Pour une collectivité, le paiement en ligne est un moyen sûr et efficace de recouvrer ses créances. C’est également un service supplémentaire mis à la disposition des usagers. Dans un récent rapport, "L’avenir des moyens de paiement en France", réalisé à la demande du ministre de l’Economie, des Finances et de l’Industrie, vingt propositions visent à établir une stratégie pour le déploiement des paiements en ligne. Parmi celles-ci, la mobilisation des administrations locales.

Les collectivités locales proposent de nombreux services et prestations payants pour l’usager. Pour s’inscrire dans une démarche de modernisation des moyens de paiement, elles ont la possibilité de mettre en place une plateforme de paiement par carte bancaire sur Internet. Il leur revient de se mobiliser pour encourager les transactions à distance.

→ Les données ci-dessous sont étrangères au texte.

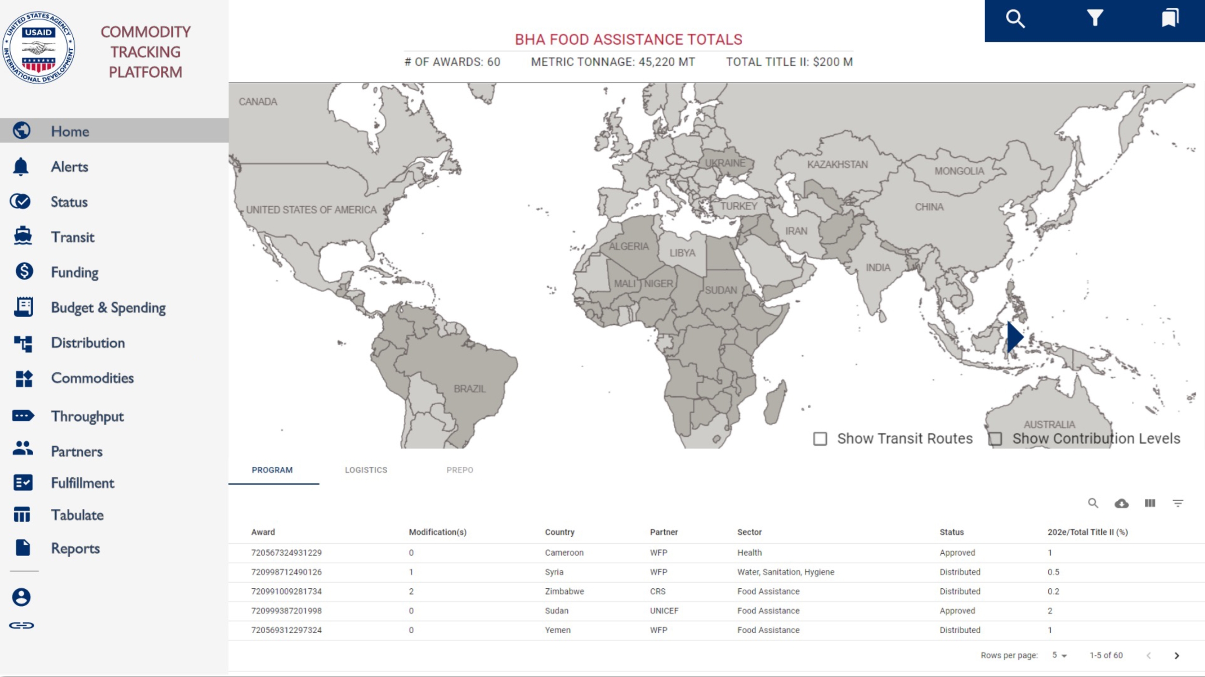The width and height of the screenshot is (1205, 677).
Task: Open the search tool
Action: pos(1016,18)
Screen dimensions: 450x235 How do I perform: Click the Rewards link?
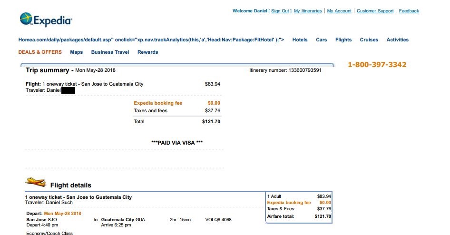pos(147,52)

Les attentes des consommateurs

Le rapport, rédigé par Georges Pauget et Emmanuel Constans et publié en mars 2012, met en avant les caractéristiques propres au modèle français :

- une faible proportion des transactions en espèces par rapport aux autres pays Européens :

- 55 % des opérations (contre 75 % en Allemagne par exemple). Hors paiement en espèces, le rapport note la très forte utilisation de la carte bancaire (43 % des opérations hors espèces) et le recours au chèque, toujours usité (18 % des opérations hors espèces) ; le reste (39 %) étant ventilés entre les TIP, virements, prélèvements, monnaie électronique notamment.

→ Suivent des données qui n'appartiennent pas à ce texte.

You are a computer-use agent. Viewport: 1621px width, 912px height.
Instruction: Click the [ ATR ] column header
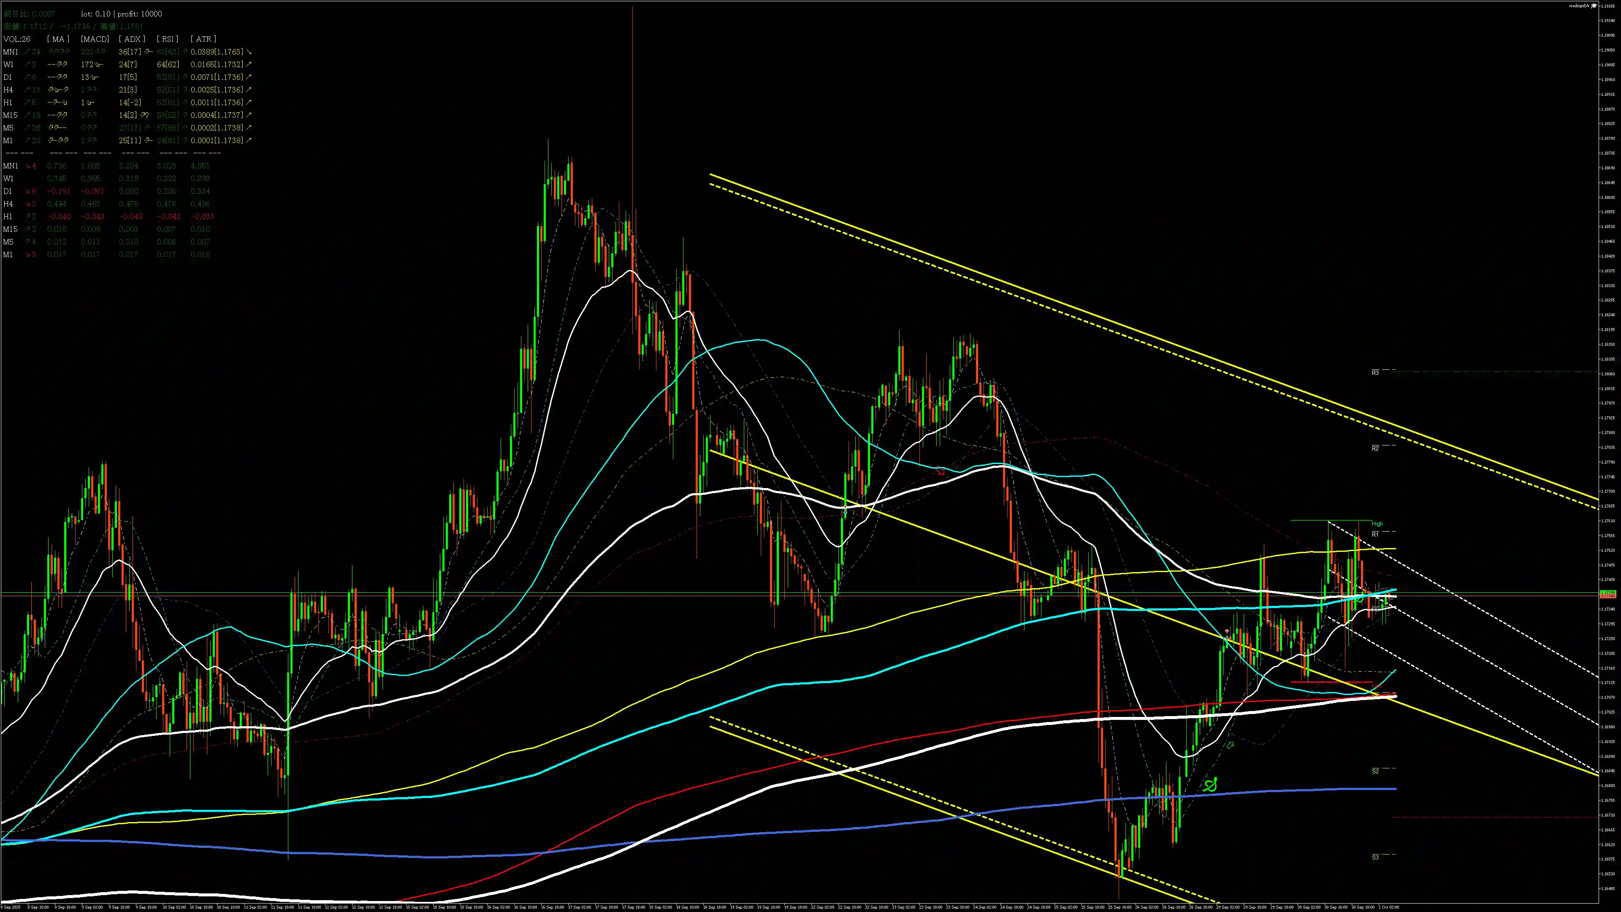click(203, 39)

Les consommateurs sont en attente de modèles d’utilisation pratiques, alliant sécurité et simplicité.

Le rapport préconise la mobilisation de la sphère publique afin de favoriser le déploiement des paiements en ligne.

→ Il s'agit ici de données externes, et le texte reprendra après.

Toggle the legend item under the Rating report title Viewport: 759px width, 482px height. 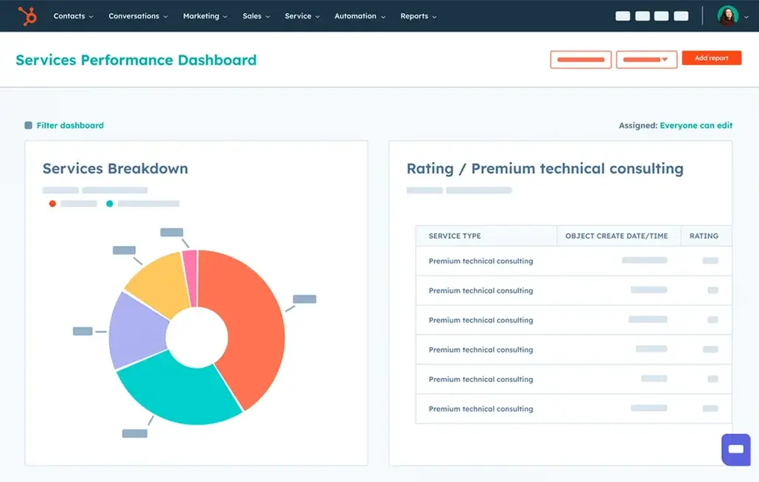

Il s’agit notamment de poursuivre la politique de modernisation des paiements reçus et acceptés par les administrations afin, notamment, de diminuer le rôle du chèque, encore très présent pour les paiements dus à l’Etat ou aux collectivités locales.

Les auteurs recommandent d’accélérer fortement les efforts d’équipement des administrations locales et des établissements publics en terminaux de paiement électronique pour l’acceptation des cartes bancaires.

Ils conseillent également l’encouragement des paiements en ligne au sein des administrations.

Les avantages du paiement en ligne

Le paiement en ligne des services et produits locaux présente des avantages à deux niveaux.

Pour la collectivité, c’est offrir un service supplémentaire à ses usagers, et donc les satisfaire.

En terme de trésorerie, c’est un moyen de recouvrir ses créances plus rapidement et régulièrement.

L’automatisation du processus de traitement des paiements permet de diminuer les risques d’impayés, offre un gain de temps et diminue les frais de gestion (ouverture du courrier et encaissement des chèques).

C’est enfin une image de modernité et d’efficacité.

Pour l’usager, c’est un gage de grande souplesse. Il évite avant tout d’avoir à se déplacer et subir d’éventuels temps d’attente.

Ce système lui permet d’accéder à tout moment au service de paiement et de respecter les délais de règlement plus facilement.

Il peut gérer ses dépenses à sa convenance (paiement ponctuel ou rechargement d’un abonnement) et a l’assurance d’effectuer ses paiements dans un espace sécurisé.

Conditions juridiques et techniques

La mise en place de moyens de paiements en ligne doit respecter le Code de la consommation : information précontractuelle, droit de rétractation et exécution de la commande.

Le Code civil s’applique également, avec le plafond des 1 500 € – somme que ne peuvent excéder les paiements à distance – et les conditions relatives à la sécurité de la signature électronique.

La loi informatique et libertés du 6 janvier 1978 ne peut être contournée.

Les moyens mis en place pour accepter l’encaissement à distance doivent être adaptés à certaines conditions techniques : l’identification des acteurs de la transaction (précisant les coordonnées), les contrôles sur la carte prévus par la réglementation bancaire, la délivrance d’un justificatif de paiement, la collecte des opérations auprès du centre de traitement commerçant et l’archivage des transactions.